• YOUR ASSIGNMENT
As the answer, set down the lines below from the one containing "Instruction: Open the Welch's" through the one containing "This screenshot has width=243, height=195.", exactly and inclusively, and no others.

• PROVIDED MATERIAL
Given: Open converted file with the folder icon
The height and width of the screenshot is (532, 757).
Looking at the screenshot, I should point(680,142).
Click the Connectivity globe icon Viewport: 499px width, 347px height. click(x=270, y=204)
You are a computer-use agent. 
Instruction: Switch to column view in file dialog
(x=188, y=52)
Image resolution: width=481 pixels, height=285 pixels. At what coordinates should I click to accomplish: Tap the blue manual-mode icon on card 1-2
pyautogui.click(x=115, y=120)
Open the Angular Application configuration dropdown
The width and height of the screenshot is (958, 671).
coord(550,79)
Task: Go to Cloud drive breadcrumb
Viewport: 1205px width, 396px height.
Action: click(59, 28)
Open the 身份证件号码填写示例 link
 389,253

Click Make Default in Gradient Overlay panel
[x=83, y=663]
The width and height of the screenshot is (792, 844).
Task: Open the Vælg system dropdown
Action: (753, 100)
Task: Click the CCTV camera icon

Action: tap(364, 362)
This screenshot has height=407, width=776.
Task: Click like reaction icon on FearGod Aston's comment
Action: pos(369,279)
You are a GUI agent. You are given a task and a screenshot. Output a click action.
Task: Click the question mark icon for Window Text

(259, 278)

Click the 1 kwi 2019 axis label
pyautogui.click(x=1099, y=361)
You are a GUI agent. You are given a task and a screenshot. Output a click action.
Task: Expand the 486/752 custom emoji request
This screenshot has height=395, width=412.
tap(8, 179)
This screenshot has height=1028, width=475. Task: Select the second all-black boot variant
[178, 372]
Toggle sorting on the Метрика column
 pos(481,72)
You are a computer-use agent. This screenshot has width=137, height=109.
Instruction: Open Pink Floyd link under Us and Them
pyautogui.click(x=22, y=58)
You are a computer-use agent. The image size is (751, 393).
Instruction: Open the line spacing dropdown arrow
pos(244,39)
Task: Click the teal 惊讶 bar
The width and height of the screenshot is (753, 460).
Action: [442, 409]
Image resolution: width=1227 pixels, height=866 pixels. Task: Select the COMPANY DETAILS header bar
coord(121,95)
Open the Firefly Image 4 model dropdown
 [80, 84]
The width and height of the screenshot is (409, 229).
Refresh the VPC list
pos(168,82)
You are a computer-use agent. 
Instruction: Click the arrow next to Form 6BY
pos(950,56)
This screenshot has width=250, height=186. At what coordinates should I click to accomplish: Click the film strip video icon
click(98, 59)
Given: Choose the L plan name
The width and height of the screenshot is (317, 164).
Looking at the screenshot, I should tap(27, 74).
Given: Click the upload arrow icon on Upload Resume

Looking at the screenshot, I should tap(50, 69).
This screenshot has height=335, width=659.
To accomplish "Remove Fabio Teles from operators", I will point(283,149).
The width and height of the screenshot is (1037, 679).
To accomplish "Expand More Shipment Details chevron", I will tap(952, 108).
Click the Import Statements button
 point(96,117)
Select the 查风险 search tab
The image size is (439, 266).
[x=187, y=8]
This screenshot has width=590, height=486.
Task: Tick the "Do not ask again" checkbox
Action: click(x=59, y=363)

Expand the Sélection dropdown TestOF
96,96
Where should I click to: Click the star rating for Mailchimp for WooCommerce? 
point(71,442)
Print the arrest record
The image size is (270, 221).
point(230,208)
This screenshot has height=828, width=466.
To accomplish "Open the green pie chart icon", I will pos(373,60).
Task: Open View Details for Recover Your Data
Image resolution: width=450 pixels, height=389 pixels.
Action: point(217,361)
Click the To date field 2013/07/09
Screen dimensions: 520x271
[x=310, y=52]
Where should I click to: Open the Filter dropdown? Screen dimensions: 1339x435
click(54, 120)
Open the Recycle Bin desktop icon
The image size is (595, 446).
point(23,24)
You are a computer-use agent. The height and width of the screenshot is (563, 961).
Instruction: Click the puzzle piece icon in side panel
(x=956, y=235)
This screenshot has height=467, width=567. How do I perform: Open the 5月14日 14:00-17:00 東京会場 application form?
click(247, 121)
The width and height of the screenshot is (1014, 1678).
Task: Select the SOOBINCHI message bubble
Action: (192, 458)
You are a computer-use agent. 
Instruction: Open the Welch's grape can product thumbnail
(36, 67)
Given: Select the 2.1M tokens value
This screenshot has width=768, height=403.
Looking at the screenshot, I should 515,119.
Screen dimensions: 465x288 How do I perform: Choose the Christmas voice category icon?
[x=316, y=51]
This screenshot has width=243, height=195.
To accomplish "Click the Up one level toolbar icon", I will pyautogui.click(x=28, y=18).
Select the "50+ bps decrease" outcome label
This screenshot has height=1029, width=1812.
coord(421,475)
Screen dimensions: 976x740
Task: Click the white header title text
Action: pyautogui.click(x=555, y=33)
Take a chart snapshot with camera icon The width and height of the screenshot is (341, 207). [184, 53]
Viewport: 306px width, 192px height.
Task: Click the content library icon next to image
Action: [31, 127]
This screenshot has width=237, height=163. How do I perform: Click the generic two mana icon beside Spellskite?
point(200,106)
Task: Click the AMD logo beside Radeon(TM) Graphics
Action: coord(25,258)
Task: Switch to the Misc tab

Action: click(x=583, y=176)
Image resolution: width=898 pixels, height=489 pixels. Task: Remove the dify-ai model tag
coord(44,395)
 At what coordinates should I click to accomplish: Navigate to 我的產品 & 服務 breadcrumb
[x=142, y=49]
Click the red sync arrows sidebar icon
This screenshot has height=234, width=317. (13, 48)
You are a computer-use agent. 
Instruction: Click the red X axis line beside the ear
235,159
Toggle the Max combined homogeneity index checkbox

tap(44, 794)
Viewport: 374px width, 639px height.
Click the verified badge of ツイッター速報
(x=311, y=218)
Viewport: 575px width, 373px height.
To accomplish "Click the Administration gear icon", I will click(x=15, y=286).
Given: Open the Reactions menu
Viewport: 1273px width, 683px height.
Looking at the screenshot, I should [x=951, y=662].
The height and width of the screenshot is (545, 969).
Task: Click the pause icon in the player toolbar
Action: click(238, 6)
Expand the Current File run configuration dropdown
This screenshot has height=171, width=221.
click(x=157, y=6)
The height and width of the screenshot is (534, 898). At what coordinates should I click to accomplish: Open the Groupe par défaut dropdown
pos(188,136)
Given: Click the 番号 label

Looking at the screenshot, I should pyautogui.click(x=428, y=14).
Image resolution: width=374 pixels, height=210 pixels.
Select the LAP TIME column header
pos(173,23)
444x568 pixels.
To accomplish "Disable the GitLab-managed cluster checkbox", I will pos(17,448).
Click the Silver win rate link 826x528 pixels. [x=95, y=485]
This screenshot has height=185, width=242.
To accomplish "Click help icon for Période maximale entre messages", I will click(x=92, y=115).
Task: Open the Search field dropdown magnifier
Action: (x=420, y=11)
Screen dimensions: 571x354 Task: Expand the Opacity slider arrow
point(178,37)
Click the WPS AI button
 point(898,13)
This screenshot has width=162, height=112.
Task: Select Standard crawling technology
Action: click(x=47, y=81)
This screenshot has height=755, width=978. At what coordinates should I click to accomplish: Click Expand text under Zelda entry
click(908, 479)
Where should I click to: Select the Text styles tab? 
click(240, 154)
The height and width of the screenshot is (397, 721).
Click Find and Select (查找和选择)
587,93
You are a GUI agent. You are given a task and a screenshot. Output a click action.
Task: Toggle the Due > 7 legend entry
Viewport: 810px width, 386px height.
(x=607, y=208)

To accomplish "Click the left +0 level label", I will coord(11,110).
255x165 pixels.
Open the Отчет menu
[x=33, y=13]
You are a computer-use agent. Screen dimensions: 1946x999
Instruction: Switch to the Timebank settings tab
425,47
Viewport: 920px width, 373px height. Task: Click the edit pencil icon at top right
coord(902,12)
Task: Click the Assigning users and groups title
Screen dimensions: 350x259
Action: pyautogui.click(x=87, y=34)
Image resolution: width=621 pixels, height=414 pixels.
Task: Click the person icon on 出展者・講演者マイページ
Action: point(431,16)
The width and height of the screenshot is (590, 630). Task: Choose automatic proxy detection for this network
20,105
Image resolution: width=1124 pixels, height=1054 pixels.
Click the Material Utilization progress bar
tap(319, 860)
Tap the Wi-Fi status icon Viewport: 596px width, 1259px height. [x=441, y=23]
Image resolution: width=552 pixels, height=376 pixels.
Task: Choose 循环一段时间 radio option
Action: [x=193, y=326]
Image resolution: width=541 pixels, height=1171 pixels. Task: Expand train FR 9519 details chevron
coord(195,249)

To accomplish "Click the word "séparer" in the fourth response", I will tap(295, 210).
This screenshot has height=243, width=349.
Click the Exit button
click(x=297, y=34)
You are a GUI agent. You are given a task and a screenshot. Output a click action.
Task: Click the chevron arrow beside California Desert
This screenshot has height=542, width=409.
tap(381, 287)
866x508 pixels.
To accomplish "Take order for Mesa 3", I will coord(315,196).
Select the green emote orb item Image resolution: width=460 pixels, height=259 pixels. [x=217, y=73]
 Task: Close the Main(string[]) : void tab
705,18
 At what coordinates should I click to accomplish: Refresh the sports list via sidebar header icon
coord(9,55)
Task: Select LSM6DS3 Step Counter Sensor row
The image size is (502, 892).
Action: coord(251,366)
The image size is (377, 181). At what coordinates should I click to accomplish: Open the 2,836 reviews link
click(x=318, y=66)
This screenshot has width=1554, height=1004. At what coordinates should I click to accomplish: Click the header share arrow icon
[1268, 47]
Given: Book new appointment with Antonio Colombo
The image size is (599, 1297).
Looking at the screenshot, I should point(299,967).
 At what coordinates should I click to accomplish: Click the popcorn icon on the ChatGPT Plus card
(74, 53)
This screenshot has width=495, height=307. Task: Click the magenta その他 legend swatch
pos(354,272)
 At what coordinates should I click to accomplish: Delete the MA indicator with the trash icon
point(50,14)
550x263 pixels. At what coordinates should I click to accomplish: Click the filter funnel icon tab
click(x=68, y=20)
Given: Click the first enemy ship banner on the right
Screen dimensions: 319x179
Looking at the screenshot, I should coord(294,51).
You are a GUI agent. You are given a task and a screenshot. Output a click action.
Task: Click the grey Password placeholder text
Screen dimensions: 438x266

• SOLVED PROBLEM
Instruction: Open the Welch's grape can product thumbnail
(36, 67)
Given: Select the 2.1M tokens value
This screenshot has width=768, height=403.
Looking at the screenshot, I should 515,119.
Screen dimensions: 465x288 How do I perform: Choose the Christmas voice category icon?
[x=316, y=51]
This screenshot has width=243, height=195.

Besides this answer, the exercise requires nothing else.